10/7. The Senate confirmed David McCormick to be Under Secretary of Commerce for Export Administration, and Darryl Jackson to be Assistant Secretary of Commerce. McCormick now leads the Department of Commerce's (DOC) Bureau of Industry and Security (BIS), which was previously named the Bureau of Export Administration (BXA). See, story titled "Bush Nominates McCormick and Jackson for Export Control Office" in TLJ Daily E-Mail Alert No. 1,165, June 30, 2005.

More News

10/11. Robert Portman, the U.S. Trade Representative (USTR), and Mike Johanns, the Secretary of Agriculture, held a news conference in Geneva, Switzerland, at which they discussed progress in the Doha round discussions. See, transcript.

10/11. The Office of the U.S. Trade Representative (USTR) stated in a release that U.S. and Malaysian officials met in Kuala Lumpur, Malaysia, on October 10. The USTR stated that the agenda included a variety of issues, including "strengthening the protection and enforcement of intellectual property rights, upgrading customs procedures, and addressing investment concerns."

10/11. The Government Accountability Office (GAO) released its report [50 pages in PDF] titled "Chief Information Officers: Responsibilities and Information and Technology Governance at Leading Private-Sector Companies".

10/11. The Government Accountability Office (GAO) released its report [32 pages in PDF] titled "Electronic Rulemaking: Progress Made in Developing Centralized E-Rulemaking System".

10/11. The Government Accountability Office (GAO) released its report [36 pages in PDF] titled "Information Security: The Defense Logistics Agency Needs to Fully Implement Its Security Program".

10/6. The Federal Communications Commission (FCC) and Department of Justice (DOJ) filed their brief [56 pages in PDF] with the U.S. Court of Appeals (DCCir) in Mobile Relay Associates v. FCC. This is s petition for review of the FCC's orders that reorganized the 800 MHz spectrum band. This case is App. Ct. No. 04-1413.

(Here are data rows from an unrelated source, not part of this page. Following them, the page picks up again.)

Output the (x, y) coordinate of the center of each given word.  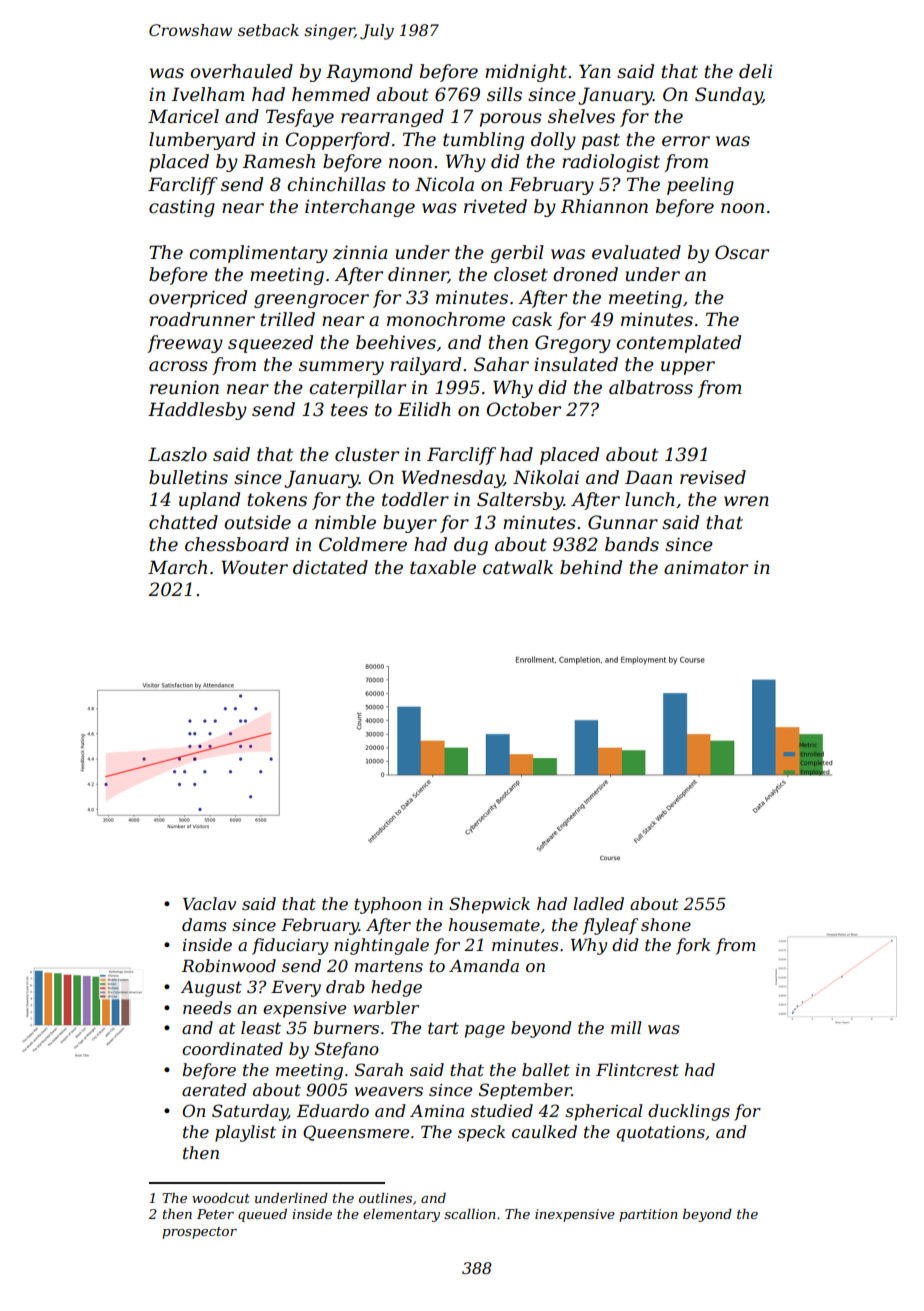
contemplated (678, 344)
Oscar (742, 252)
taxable (443, 567)
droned (585, 274)
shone (666, 924)
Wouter (254, 567)
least (261, 1027)
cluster (367, 454)
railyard (425, 366)
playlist (245, 1133)
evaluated (636, 252)
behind (591, 567)
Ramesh (278, 161)
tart (443, 1028)
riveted (495, 206)
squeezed (270, 344)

10/6. The Department of Justice (DOJ) filed its brief [37 pages in PDF] with the U.S. Court of Appeals (9thCir) in U.S. v. San Francisco Liberation Radio. The U.S. filed a sealed complaint in U.S. District Court (NDCal) seeking writs and warrants for the seizure of the radio broadcasting equipment of San Francisco Liberation Radio, which operated without license from the Federal Communications Commission (FCC). The District Court issued writs and warrants, and U.S. Marshals seized the equipment. The District Court then granted summary judgment of forfeiture to the U.S. This appeal followed. The U.S. argues that the procedure followed comports with the requirements of due process.

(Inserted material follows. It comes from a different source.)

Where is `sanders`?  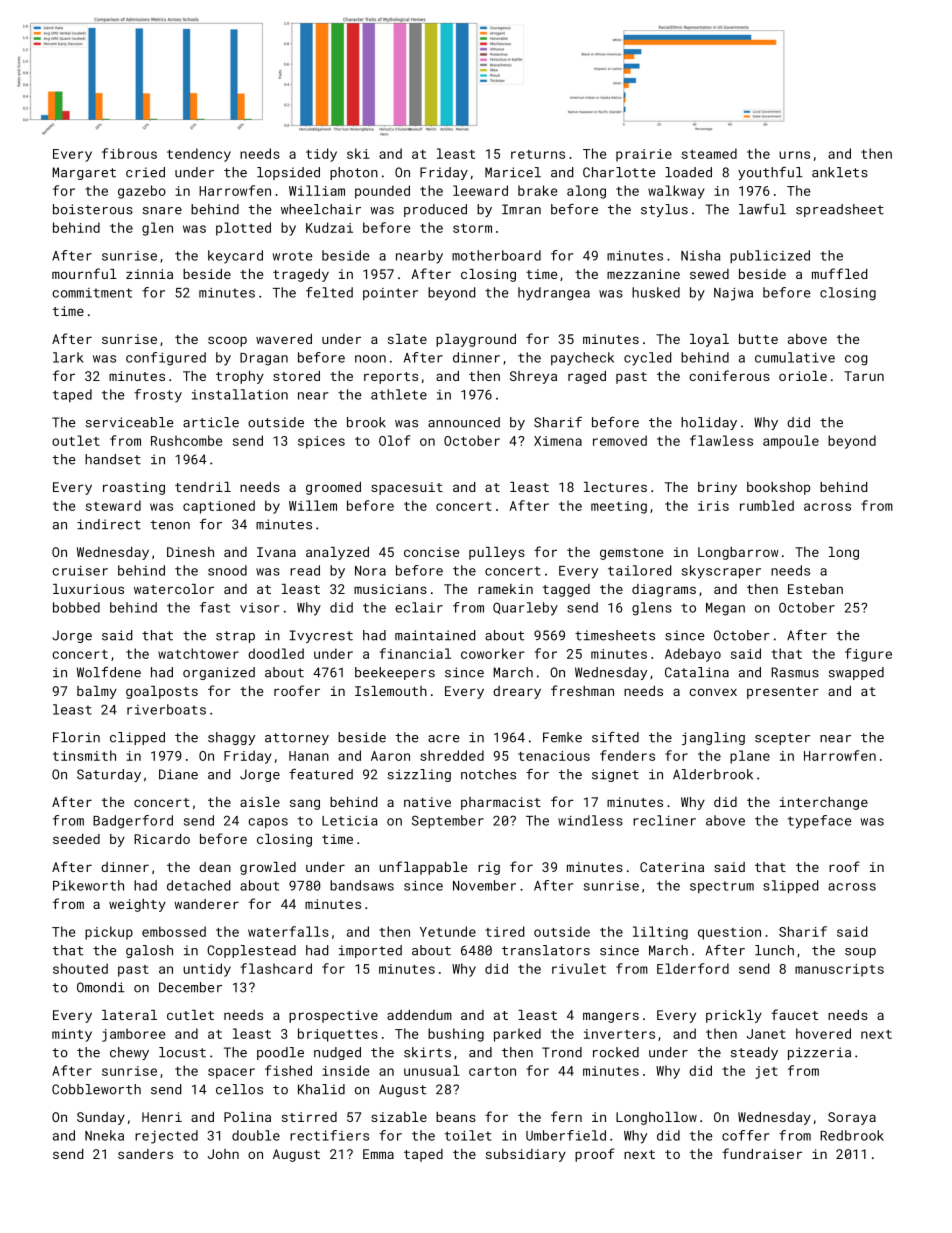
sanders is located at coordinates (145, 1154).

10/3. The Federal Communications Commission (FCC) and Department of Justice (DOJ) filed their brief [PDF] with the U.S. Court of Appeals (DCCir) in AT&T v. FCC. This is AT&T's petition for review of the FCC's declaratory order holding that AT&T’s enhanced prepaid calling card (EPPC) service is a regulated basic service, or telecommunications service. The Court of Appeals has not yet scheduled oral argument. This case is App. Ct. No. 05-1096.